The answer to Question 3 is Samuel F.B. Morse 1791-1872 ... born in Massachusetts.
His self-portrait is shown above.
After Yale, between 1811 and 1832 Morse
spent a total of 7 years in Europe (2 visits) to study and to paint. While back in America, he was reasonably successful in the eastern US as a travelling portrait painter.
However, the cadre of people who 'needed' their portraits painted was a
shallow market which limited his ability to settle down with his
family. Morse stubbornly clung to the contemporary European idea that
only
history and antiquity were worthy of artistic
representation. Unfortunately for his future as a classical painter ... most Americans weren't at
all interested in history or antiquity.
It was a age 41 that Morse became inspired to invent the 'magnetic telegraph'.
This was based on discussions he had with some Europeans as he sailed back from France in 1832.
He had no knowledge of things electrical, his wife had died, and he had three children to support ...
To save time, insert a movie montage at this point of about 25 soundless scenes,
use peppy 'montage music' for the audio:
Scenes include:
- Morse inventing stuff that doesn't work well ...

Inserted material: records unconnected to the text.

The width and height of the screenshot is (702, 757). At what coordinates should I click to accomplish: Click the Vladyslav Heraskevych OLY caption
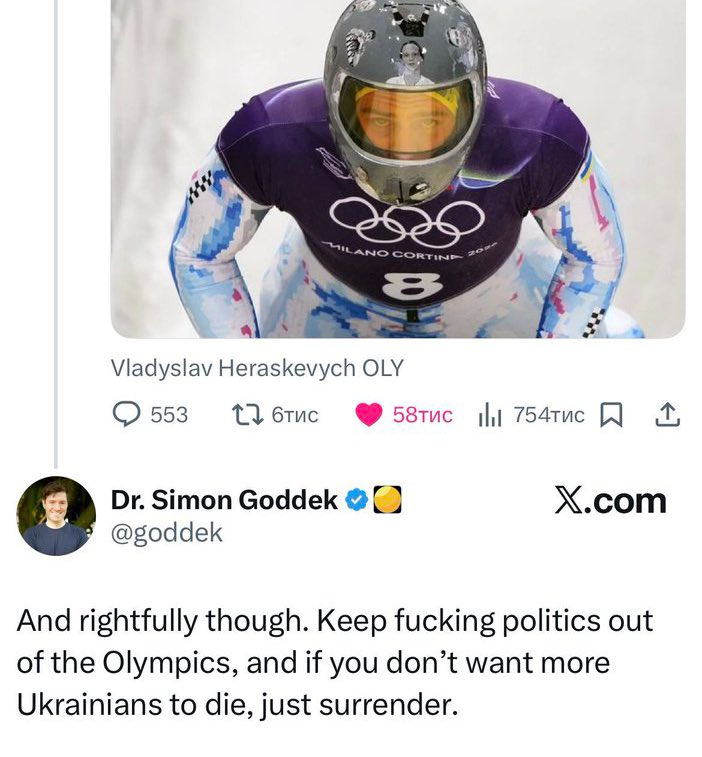(257, 368)

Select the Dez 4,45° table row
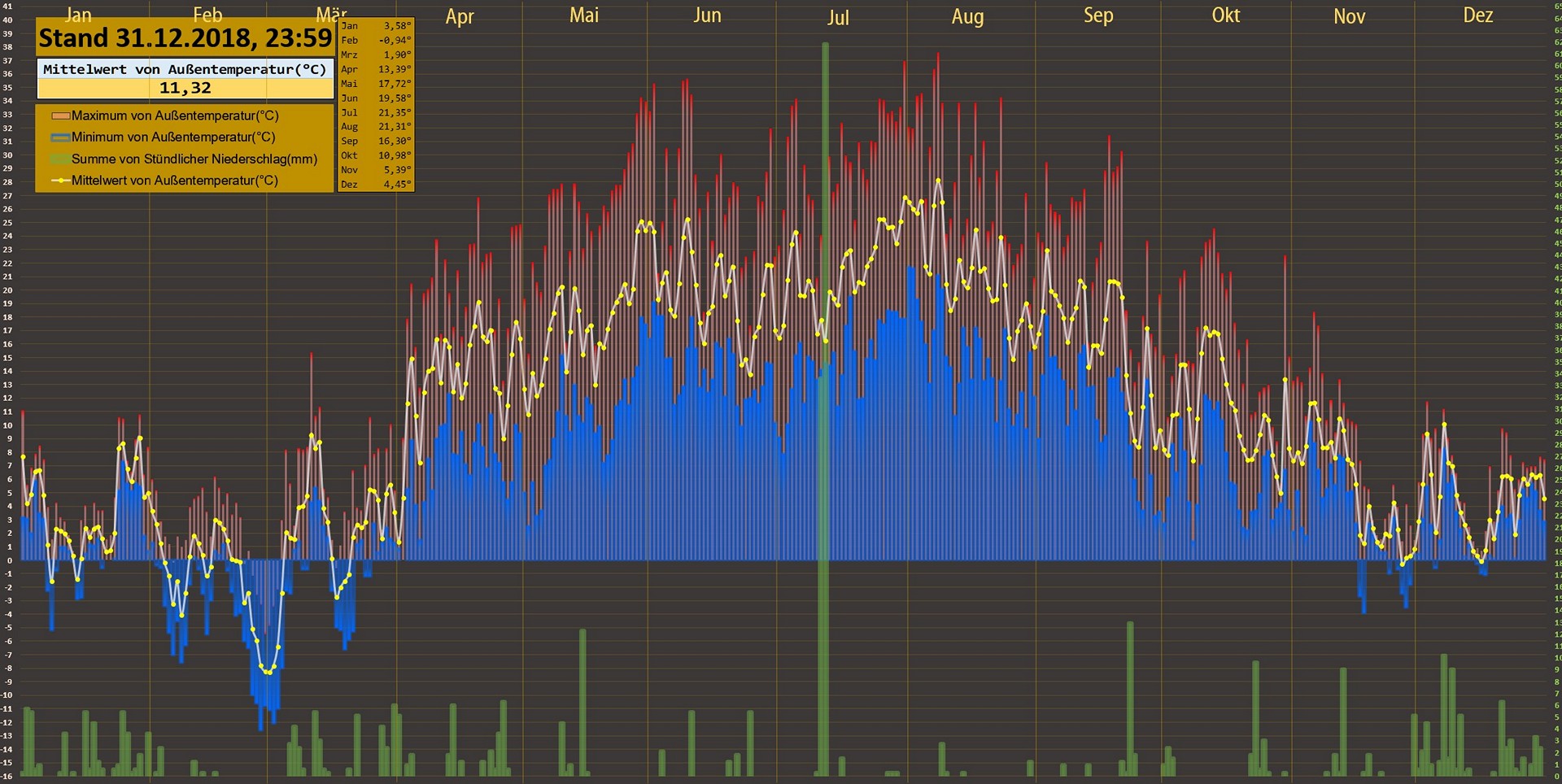coord(376,185)
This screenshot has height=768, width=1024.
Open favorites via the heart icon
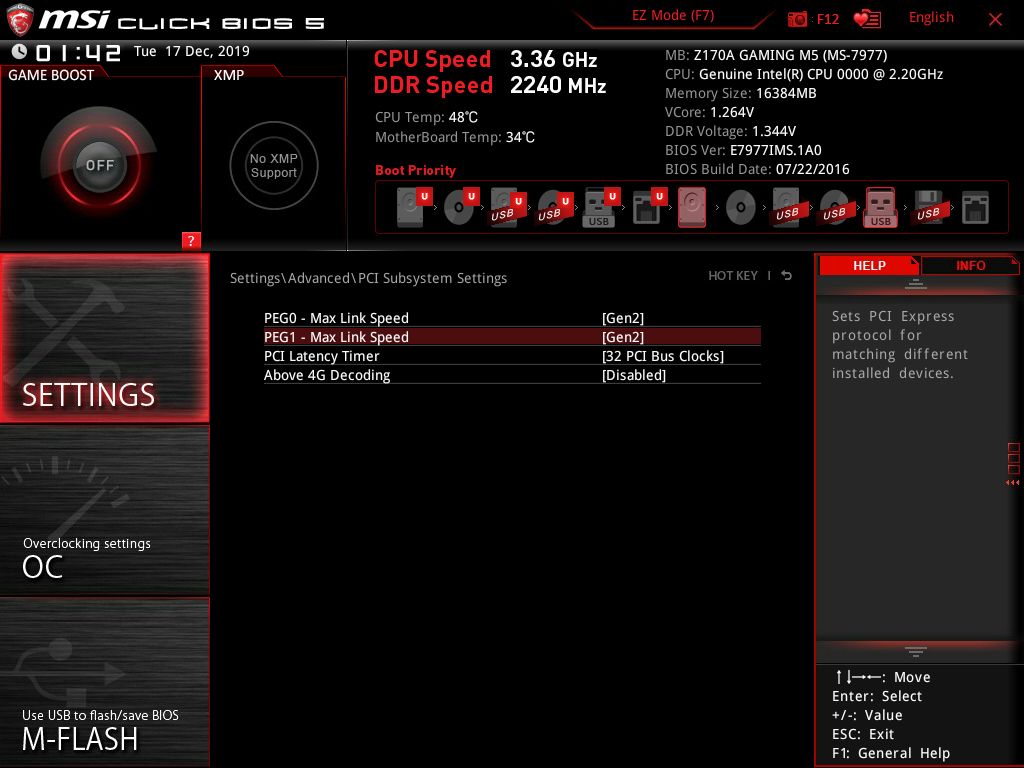tap(867, 19)
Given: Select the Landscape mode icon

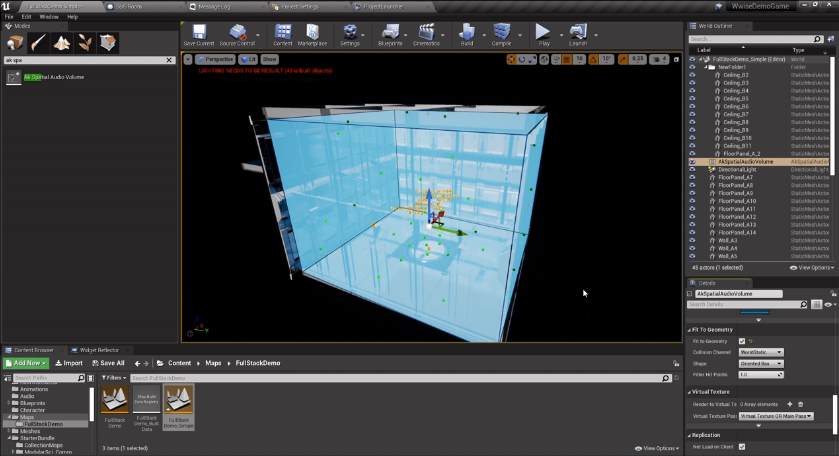Looking at the screenshot, I should point(62,43).
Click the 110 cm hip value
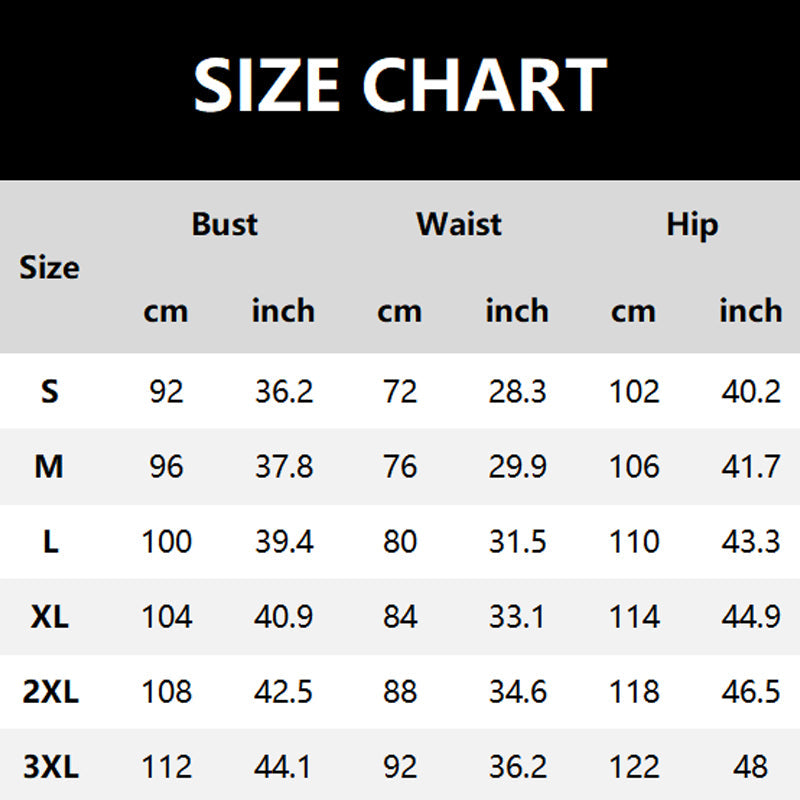This screenshot has width=800, height=800. click(x=634, y=542)
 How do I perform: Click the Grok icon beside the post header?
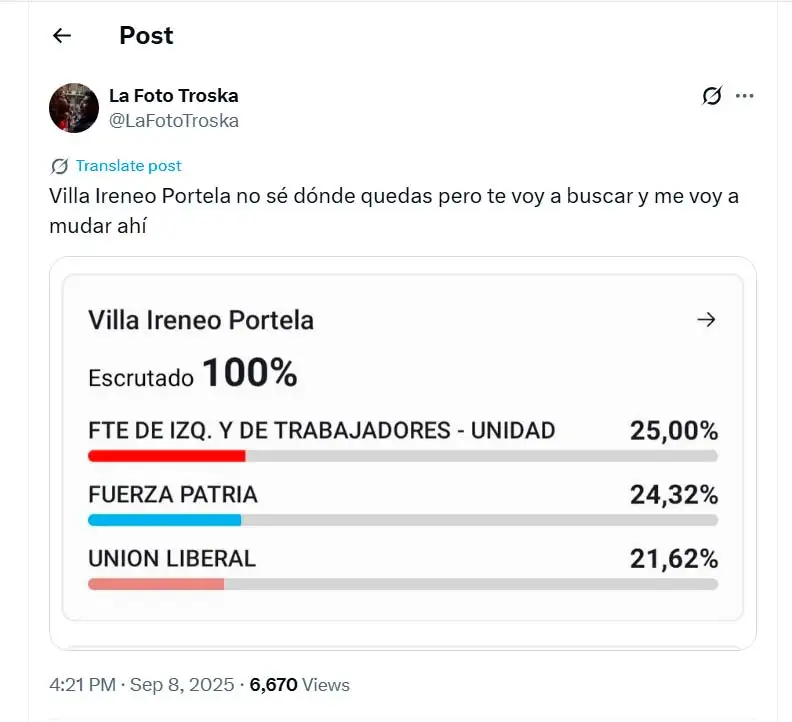coord(712,96)
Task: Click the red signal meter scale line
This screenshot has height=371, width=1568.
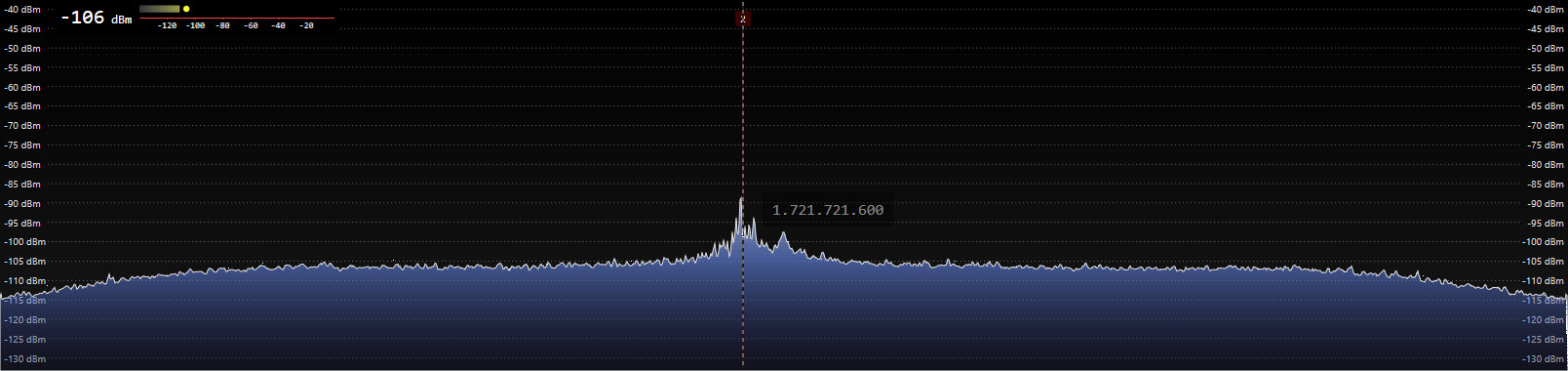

- Morse talking to Professors Gale and then Henry ...
- Begging more technical advice and money ...
-
Painting political subjects and more portraits ...
-
His kids splashing in a bubble bath and Morse as a harried single dad ...
- Morse inventing still more stuff that doesn't work well ...
- Receiving $2000 from Stephen Vail IF Morse will employ the industrialist's son ...
- Employing Alfred Vail and his talent for invention ...
-
Vail writes the code and designs and builds the telegraph devices which work.
Final scene of the montage: Morse writes and stamps his name on everything.
Alfred Vail smiles, shrugs and pats Morse on the back.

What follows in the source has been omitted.